### WHAT THE TASK ASKS
Transcribe the lines below exactly, beginning with the line that holds "979x900 pixels." and ending with the final line, both included. Pictures are to be left out.

******

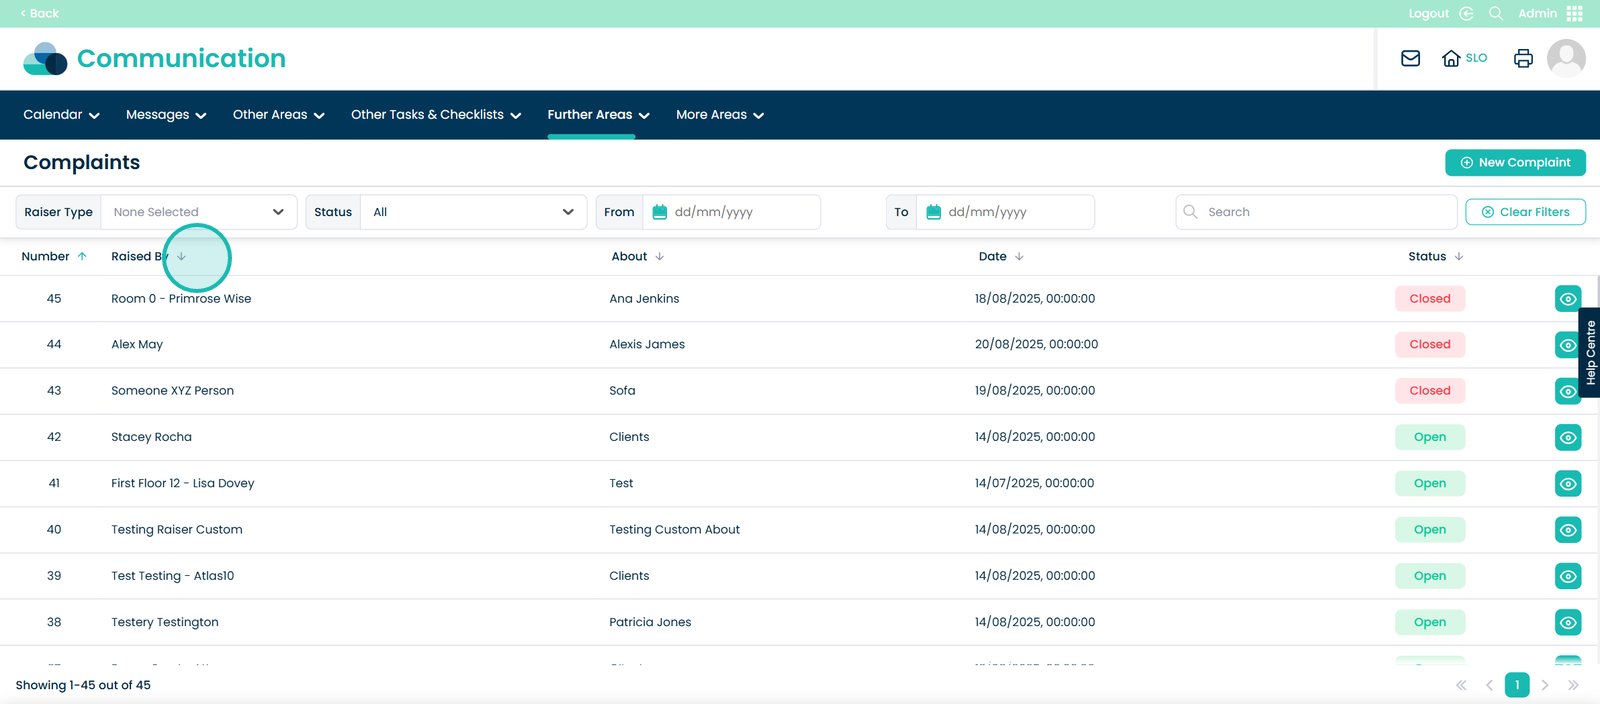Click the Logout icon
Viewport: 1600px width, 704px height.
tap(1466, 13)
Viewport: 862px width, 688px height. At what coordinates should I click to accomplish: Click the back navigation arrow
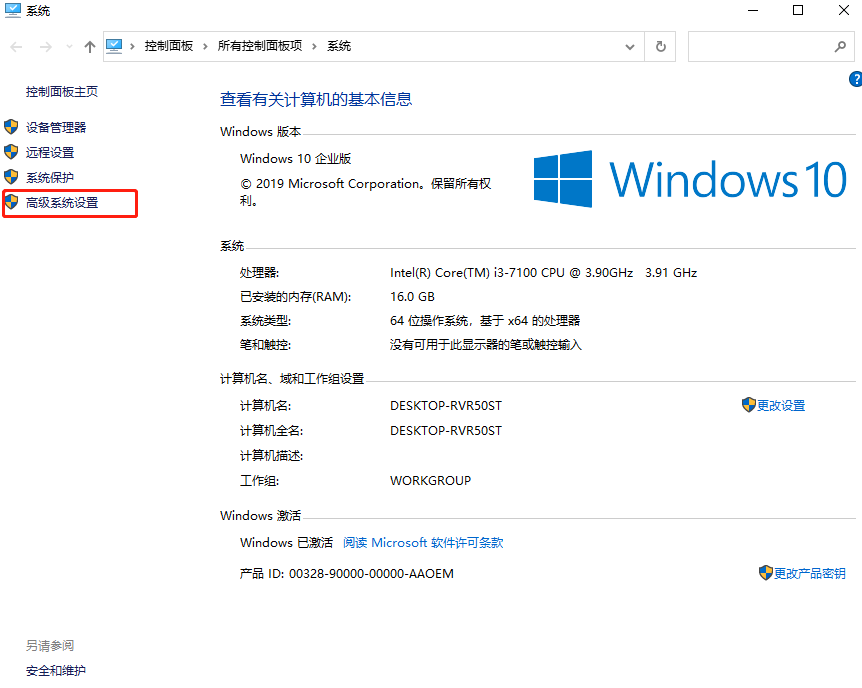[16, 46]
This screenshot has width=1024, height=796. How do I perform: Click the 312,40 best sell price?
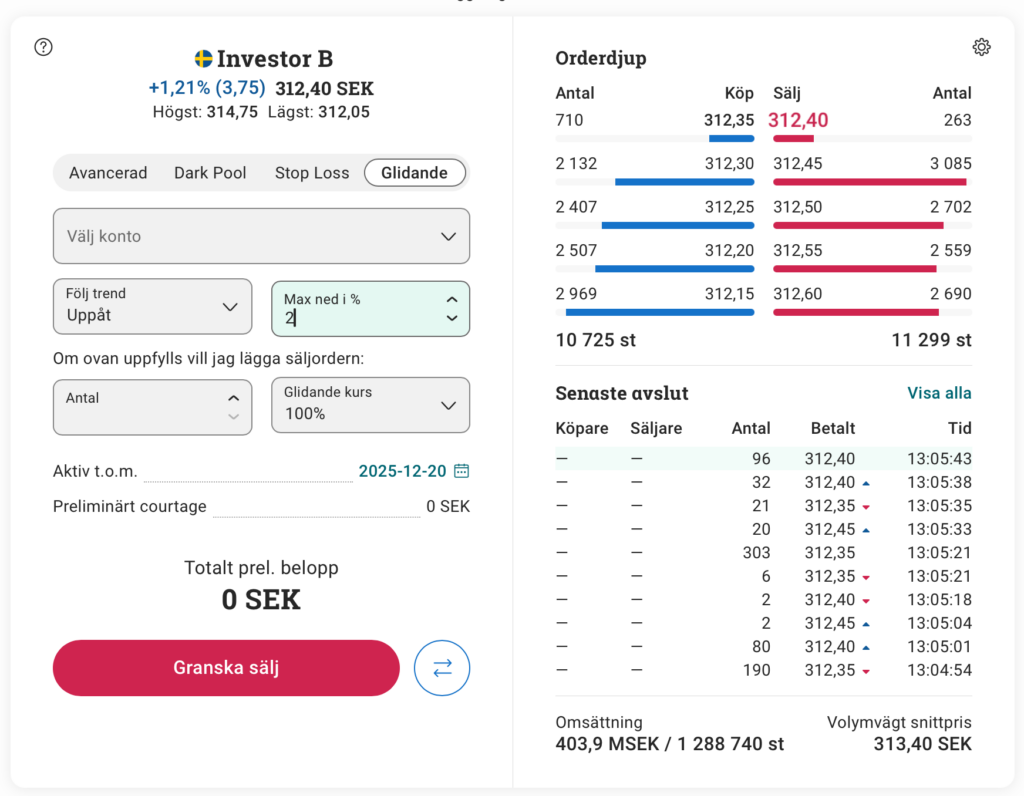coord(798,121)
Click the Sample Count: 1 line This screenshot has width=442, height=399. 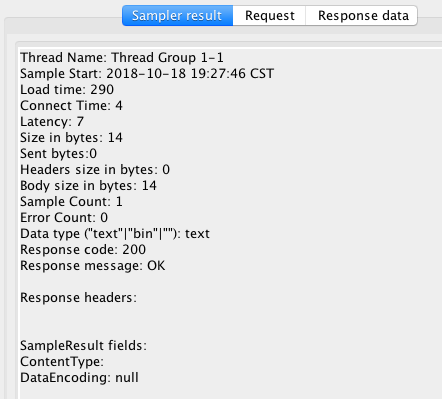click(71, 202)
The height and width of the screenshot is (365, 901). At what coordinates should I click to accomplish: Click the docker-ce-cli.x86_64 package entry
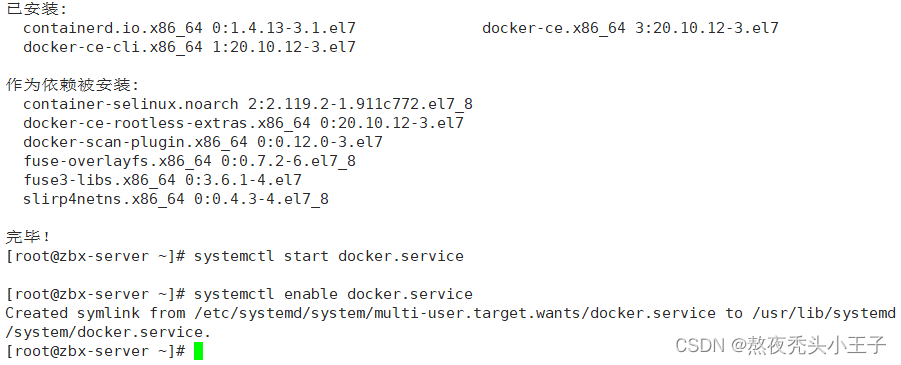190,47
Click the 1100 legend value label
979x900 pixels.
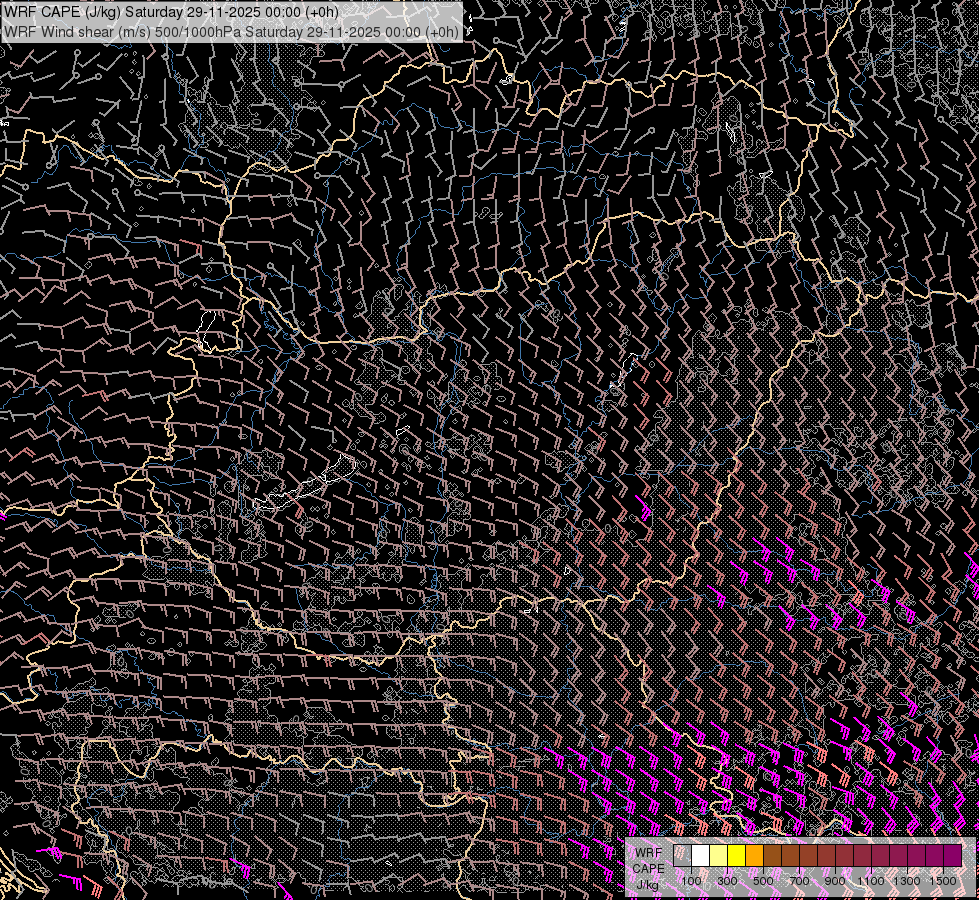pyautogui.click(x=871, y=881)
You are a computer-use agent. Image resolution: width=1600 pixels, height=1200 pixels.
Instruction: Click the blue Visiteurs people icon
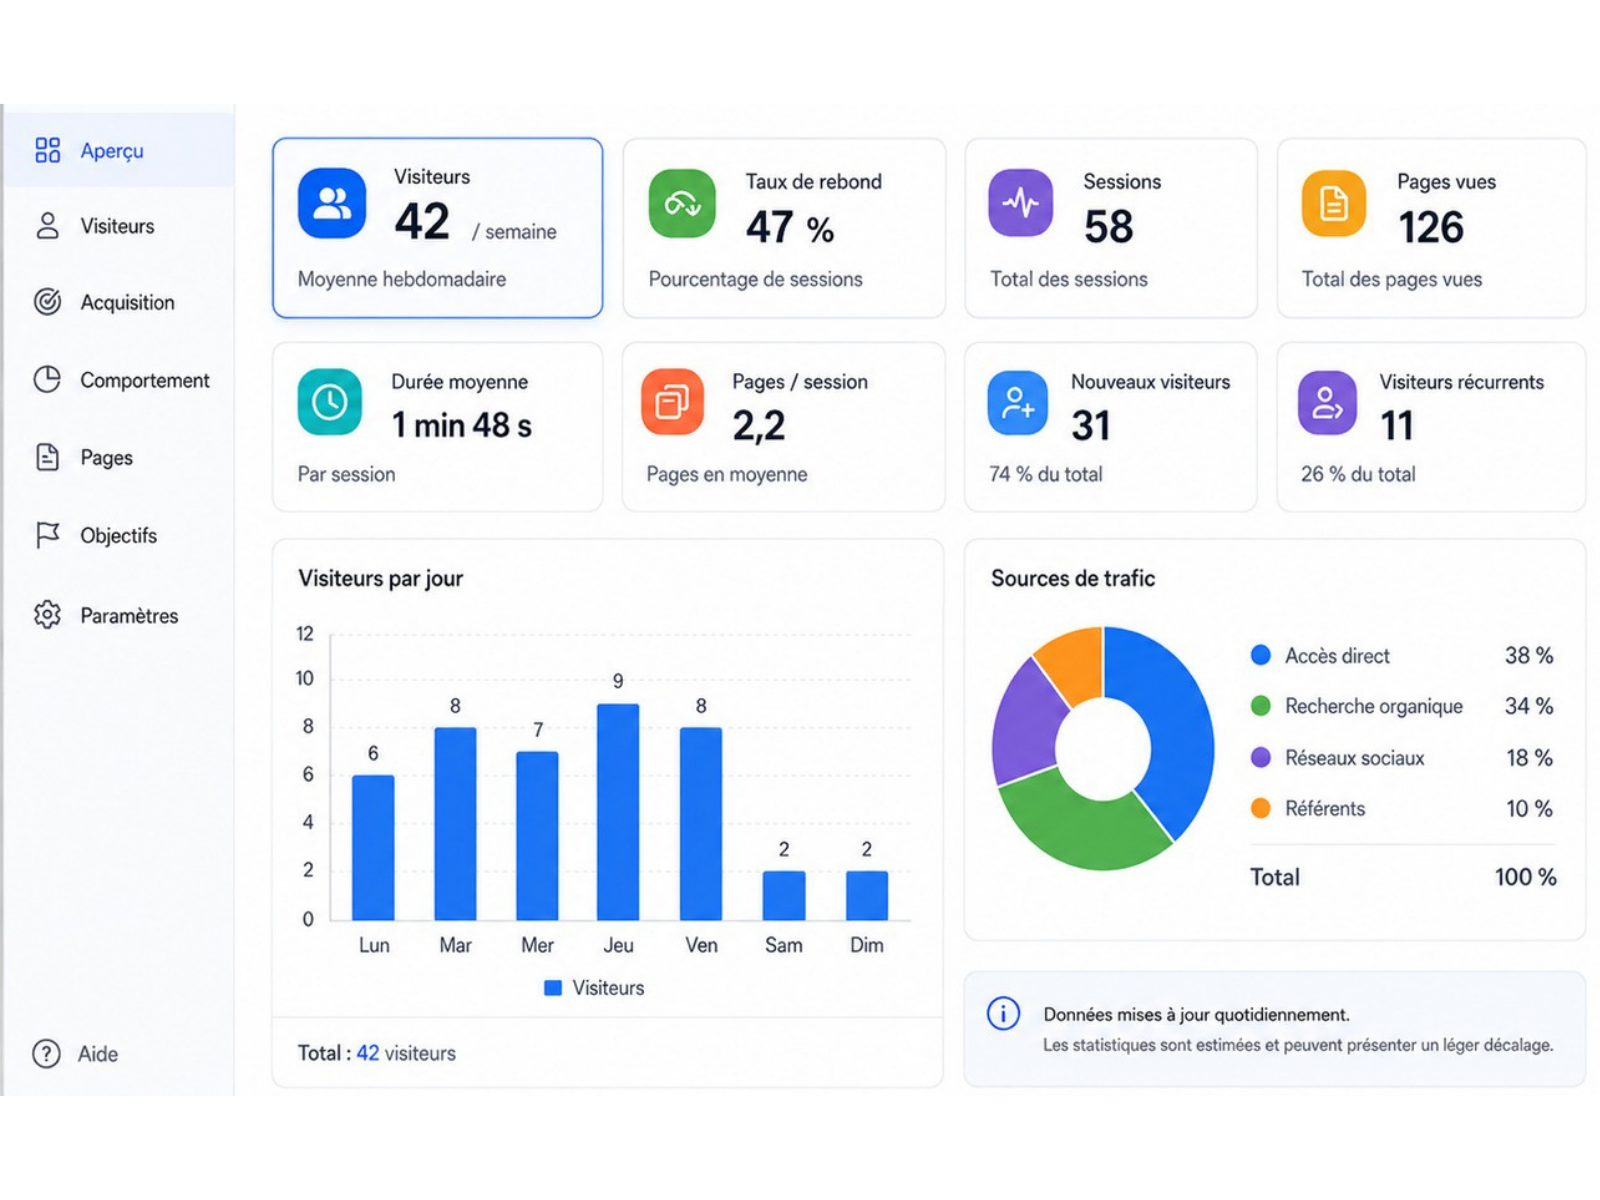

******

### WRITTEN REPLY
979x900 pixels.
pyautogui.click(x=871, y=881)
You are a computer-use agent. Image resolution: width=1600 pixels, height=1200 pixels.
Instruction: Click the blue Visiteurs people icon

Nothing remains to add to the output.